Please pull every line of the listing below out word for word, with the pictures left out of your answer.

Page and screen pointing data
★ ★ ★ ★ ★

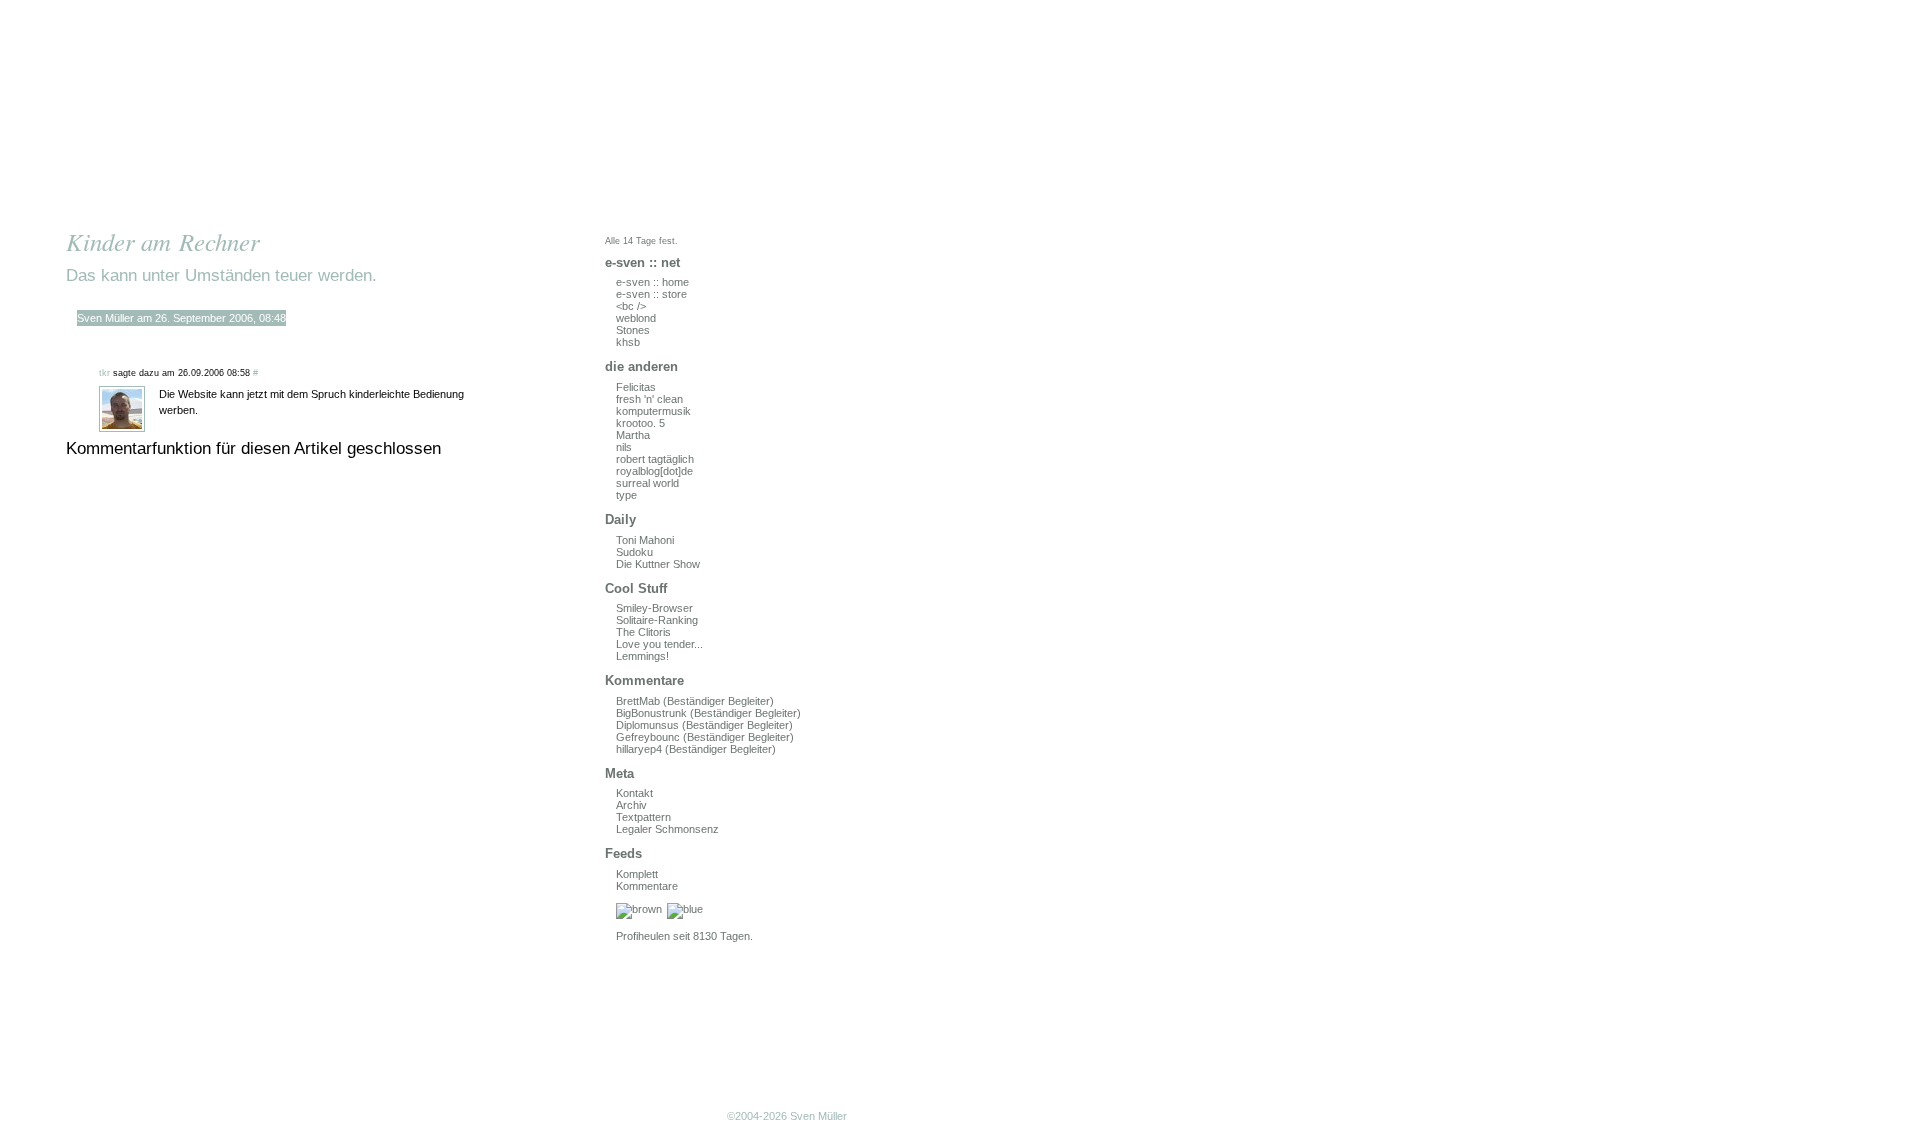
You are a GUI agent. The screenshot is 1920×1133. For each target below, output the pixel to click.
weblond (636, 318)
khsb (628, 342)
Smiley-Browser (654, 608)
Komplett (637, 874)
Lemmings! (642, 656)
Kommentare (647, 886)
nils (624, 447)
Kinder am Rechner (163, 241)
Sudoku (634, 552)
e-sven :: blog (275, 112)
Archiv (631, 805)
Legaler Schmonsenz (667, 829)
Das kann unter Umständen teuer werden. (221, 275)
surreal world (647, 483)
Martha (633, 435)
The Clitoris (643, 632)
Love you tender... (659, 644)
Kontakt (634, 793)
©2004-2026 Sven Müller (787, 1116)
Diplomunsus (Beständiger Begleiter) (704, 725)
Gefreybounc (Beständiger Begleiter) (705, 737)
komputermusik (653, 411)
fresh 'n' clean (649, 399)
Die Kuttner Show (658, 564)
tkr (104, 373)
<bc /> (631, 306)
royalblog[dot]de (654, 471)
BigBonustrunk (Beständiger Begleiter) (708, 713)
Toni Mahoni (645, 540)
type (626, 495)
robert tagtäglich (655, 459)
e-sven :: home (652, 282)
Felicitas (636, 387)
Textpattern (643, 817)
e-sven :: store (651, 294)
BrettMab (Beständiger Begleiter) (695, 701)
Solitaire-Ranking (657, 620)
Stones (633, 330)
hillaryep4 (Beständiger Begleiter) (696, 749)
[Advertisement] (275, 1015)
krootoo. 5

★ ★ ★ ★ ★

**Answer to the exercise**
You are a GUI agent. The screenshot is 1920×1133. For each target below, output the pixel to click.
weblond (636, 318)
khsb (628, 342)
Smiley-Browser (654, 608)
Komplett (637, 874)
Lemmings! (642, 656)
Kommentare (647, 886)
nils (624, 447)
Kinder am Rechner (163, 241)
Sudoku (634, 552)
e-sven :: blog (275, 112)
Archiv (631, 805)
Legaler Schmonsenz (667, 829)
Das kann unter Umständen teuer werden. (221, 275)
surreal world (647, 483)
Martha (633, 435)
The Clitoris (643, 632)
Love you tender... (659, 644)
Kontakt (634, 793)
©2004-2026 Sven Müller (787, 1116)
Diplomunsus (Beständiger Begleiter) (704, 725)
Gefreybounc (Beständiger Begleiter) (705, 737)
komputermusik (653, 411)
fresh 'n' clean (649, 399)
Die Kuttner Show (658, 564)
tkr (104, 373)
<bc /> (631, 306)
royalblog[dot]de (654, 471)
BigBonustrunk (Beständiger Begleiter) (708, 713)
Toni Mahoni (645, 540)
type (626, 495)
robert tagtäglich (655, 459)
e-sven :: home (652, 282)
Felicitas (636, 387)
Textpattern (643, 817)
e-sven :: store (651, 294)
BrettMab (Beständiger Begleiter) (695, 701)
Solitaire-Ranking (657, 620)
Stones (633, 330)
hillaryep4 (Beständiger Begleiter) (696, 749)
[Advertisement] (275, 1015)
krootoo. 5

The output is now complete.